What are the truthy and falsy values in Raku?
Asked Answered
M

2

12

While it is always possible to use mixins or method overrides to modify the Bool coercions, by default what values are considered to be truthy and what values are considered to be falsy?

Note: this question was asked previously, but unfortunately it is so old its content is completely out of date and useless is modern Raku.

Melba answered 4/9, 2019 at 2:33 Comment(0)
M
13

There are no truthy values, as each type decides for itself via a .Bool method that is called in boolean contexts. For built-in types, the following return False when their .Bool method is called.

  • 0 (except Rat of x/0 where x≠0)
  • Empty list/collection types (List, Array, Hash, Map, Set, Bag, etc)
  • Empty string
  • Failure
  • Promise prior to being kept/broken.
  • StrDistance whose before/after is the same.
  • Junction, when you expect it to.
  • Type objects
  • Nil (technically type object)
  • Any undefined value (technically type objects)

Otherwise, any defined value by default returns True when its .Bool method is called. This includes the Str '0', NaN, and zero-length range (0^..^0) that in other languages might not be truthy.

This answer is intended as a quick reference. See this answer for a more detailed discussion.

Melba answered 4/9, 2019 at 2:42 Comment(2)
Of course any object can have it's own .Bool method and can handle it's own truthiness. And if need be you can also use composition to handle the classic DBI case : 0 but True;Treatment
@Scimon: indeed. I actually wrote this question/answer only because I was doing a blog post on a similar topic and wanted to link to a good overview like what other languages have and realized the SE question for P6 was really out of date. I talk about both of what you mention in the blog haMelba
A
8

TL;DR This answer is an exhaustive summary based on the relevant doc.1

  • The base case2 is True for a defined object (an instance) and False for an undefined one (a type object).

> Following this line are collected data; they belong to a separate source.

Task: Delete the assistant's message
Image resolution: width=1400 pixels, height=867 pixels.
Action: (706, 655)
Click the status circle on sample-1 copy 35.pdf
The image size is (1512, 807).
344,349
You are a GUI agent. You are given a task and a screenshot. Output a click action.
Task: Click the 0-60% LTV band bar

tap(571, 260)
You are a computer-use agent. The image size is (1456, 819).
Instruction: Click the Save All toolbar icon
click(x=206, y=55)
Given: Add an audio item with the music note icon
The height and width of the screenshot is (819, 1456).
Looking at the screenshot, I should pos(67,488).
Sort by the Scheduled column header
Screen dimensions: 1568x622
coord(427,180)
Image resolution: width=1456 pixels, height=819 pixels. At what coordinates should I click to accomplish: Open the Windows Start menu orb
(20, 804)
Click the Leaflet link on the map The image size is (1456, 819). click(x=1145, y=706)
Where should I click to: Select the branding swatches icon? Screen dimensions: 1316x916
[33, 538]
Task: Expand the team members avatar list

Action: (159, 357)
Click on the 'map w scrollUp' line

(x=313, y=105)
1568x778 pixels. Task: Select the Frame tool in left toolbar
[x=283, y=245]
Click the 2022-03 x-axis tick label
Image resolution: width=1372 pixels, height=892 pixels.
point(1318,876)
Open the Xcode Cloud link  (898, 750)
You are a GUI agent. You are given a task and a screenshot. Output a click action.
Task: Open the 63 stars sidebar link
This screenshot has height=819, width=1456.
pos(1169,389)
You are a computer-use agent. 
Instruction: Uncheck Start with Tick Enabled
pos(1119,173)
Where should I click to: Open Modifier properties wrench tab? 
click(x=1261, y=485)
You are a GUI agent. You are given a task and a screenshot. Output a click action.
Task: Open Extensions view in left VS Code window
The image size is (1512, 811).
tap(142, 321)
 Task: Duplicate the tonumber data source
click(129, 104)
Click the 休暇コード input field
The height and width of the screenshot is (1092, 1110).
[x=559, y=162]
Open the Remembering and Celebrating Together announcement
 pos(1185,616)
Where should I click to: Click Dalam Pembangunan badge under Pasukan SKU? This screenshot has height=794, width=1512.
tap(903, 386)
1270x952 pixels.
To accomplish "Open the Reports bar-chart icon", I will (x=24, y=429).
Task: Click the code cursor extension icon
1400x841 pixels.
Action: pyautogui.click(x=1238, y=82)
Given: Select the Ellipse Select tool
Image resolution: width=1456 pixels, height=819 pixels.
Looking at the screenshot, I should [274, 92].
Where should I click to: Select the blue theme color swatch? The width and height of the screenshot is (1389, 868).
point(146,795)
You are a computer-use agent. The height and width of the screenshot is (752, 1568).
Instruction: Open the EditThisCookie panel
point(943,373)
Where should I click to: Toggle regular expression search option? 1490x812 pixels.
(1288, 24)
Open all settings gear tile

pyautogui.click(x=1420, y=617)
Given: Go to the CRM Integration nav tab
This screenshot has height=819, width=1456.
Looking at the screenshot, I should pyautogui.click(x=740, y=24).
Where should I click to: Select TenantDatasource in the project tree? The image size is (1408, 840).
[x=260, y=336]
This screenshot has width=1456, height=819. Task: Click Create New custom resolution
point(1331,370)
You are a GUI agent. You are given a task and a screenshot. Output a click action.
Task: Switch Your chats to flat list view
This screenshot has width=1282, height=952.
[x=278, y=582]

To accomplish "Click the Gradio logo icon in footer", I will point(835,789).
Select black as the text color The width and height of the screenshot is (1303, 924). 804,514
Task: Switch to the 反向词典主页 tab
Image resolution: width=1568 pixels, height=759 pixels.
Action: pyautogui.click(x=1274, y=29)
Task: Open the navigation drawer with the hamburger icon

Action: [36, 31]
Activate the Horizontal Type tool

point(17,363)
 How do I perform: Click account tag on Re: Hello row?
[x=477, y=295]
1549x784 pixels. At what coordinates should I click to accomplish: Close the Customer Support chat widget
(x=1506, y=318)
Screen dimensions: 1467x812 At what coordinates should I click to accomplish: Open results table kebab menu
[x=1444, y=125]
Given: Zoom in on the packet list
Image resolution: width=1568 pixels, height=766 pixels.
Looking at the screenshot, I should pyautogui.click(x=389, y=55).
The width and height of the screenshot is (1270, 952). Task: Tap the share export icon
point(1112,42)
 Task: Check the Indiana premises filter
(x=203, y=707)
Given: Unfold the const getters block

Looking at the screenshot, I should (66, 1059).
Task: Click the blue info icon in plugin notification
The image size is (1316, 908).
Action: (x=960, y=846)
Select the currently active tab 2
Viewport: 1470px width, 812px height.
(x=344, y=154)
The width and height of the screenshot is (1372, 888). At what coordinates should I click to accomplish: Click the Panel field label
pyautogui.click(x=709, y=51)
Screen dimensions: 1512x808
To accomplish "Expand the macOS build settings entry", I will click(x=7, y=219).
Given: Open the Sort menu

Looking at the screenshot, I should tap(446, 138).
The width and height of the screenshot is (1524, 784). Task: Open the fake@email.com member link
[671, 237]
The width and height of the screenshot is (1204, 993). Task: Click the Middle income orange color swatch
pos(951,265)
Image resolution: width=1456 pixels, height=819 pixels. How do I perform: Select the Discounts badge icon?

  • Numerically 0 values or 0/0 are False. (But a Rational with a non-zero numerator eg 1/0 is True and (0/0).Num (which evaluates to NaN) is True.)

  • An empty collection (List, Hash, Set, Buf, etc) is False.

  • An empty string (eg literal "") is False. (NB. "0", "0.0" etc. are True.)

  • A defined Failure is False.

  • A defined Promise is False until its status becomes Kept/Broken.

  • A defined StrDistance is False if the string transformation it represents had no effect on the string being transformed.

  • A defined Junction is True or False depending on the junction's type and the True/False values of its elements.

Footnotes

1 I wrote the first bullet item based on just knowing it to be true because it's fundamental to P6 and also confirming it by checking the compiler's code.2 The other bullet points summarize the content at the time of writing this answer of the .Bool doc page at which point it listed 20 types. If the latter page was incomplete then this answer is incomplete.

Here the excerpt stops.